BAGIAN LATIHAN
- 1) Salinlah bagian teks tentang qashar dari "Durasi yang Menggugurkan" sampai "di suatu tempat.".
- 2) Tentukan apakah setiap pernyataan berikut sesuai dengan teks tentang qashar. Jawab ya atau tidak, lalu kutip kata-kata teks yang menentukan jawabanmu.
(a) Empat imam mazhab sepakat bahwa orang yang berniat tinggal 3 hari atau kurang tetap boleh qashar.
(b) Imam Syafi’i menetapkan batas 15 hari.
(c) Perbedaan pendapat tentang masalah ini hanya berjumlah lima pandangan.
- 3) Menurut teks tentang qashar, mengapa tema ini menarik untuk dipahami? Jelaskan dalam satu sampai tiga kalimat.

KUTIPAN TEKS
--------------------------------------------------

Durasi yang Menggugurkan Kebolehan Qashar Karena Niat Muqim (menetap)

Kategori : Umrah, Ditulis pada : 14 Juni 2025, 01:51:10

 

Dalam fiqih Islam, qashar (meringkas shalat) merupakan keringanan syar’i yang diberikan kepada musafir. Para ulama sepakat tentang kebolehannya selama seseorang masih dalam status safar. Namun, perbedaan pendapat muncul saat musafir berniat menetap di suatu tempat.

Empat imam mazhab sepakat: jika seseorang berniat tinggal 3 hari atau kurang, maka ia masih dianggap musafir dan tetap boleh qashar. Tapi jika berniat lebih dari itu, statusnya menjadi bahan khilafiah. Perbedaan pendapat ini mencapai sebelas pandangan, meski yang paling terkenal ada lima pendapat utama.

Perselisihan ini bukan sekadar angka, tapi terkait dengan metode ijtihad dalam memahami riwayat Nabi ﷺ dan praktik sahabat. Ulama seperti Imam Abu Hanifah menetapkan batas 15 hari, sementara Imam Syafi’i mengatakan 4 hari. Ada pula yang berpandangan selama 19 hari, bahkan 3 hari saja sudah cukup untuk mewajibkan itmam (shalat sempurna) jika disertai niat menetap.

Tema ini menarik untuk dipahami karena berkaitan erat dengan praktik ibadah sehari-hari, terutama bagi yang sering bepergian jauh, baik untuk dakwah, bisnis, atau tugas. Mengetahui batasan ini menjadi penting agar ibadah kita tetap sah dan sesuai tuntunan syariat.

--------------------------------------------------

BAGIAN DATA
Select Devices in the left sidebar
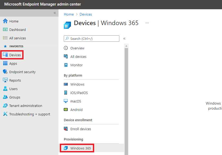222x155 pixels. [x=13, y=55]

--------------------------------------------------

PENYELESAIAN TUGAS
- 1)
Durasi yang Menggugurkan Kebolehan Qashar Karena Niat Muqim (menetap)

Kategori : Umrah, Ditulis pada : 14 Juni 2025, 01:51:10

 

Dalam fiqih Islam, qashar (meringkas shalat) merupakan keringanan syar’i yang diberikan kepada musafir. Para ulama sepakat tentang kebolehannya selama seseorang masih dalam status safar. Namun, perbedaan pendapat muncul saat musafir berniat menetap di suatu tempat.

- 2)
(a) Ya: "Empat imam mazhab sepakat: jika seseorang berniat tinggal 3 hari atau kurang, maka ia masih dianggap musafir dan tetap boleh qashar."
(b) Tidak: "Ulama seperti Imam Abu Hanifah menetapkan batas 15 hari, sementara Imam Syafi’i mengatakan 4 hari."
(c) Tidak: "Perbedaan pendapat ini mencapai sebelas pandangan, meski yang paling terkenal ada lima pendapat utama."

- 3) Tema ini berkaitan erat dengan praktik ibadah sehari-hari, terutama bagi orang yang sering bepergian jauh untuk dakwah, bisnis, atau tugas. Mengetahui batasannya penting agar ibadah tetap sah dan sesuai tuntunan syariat.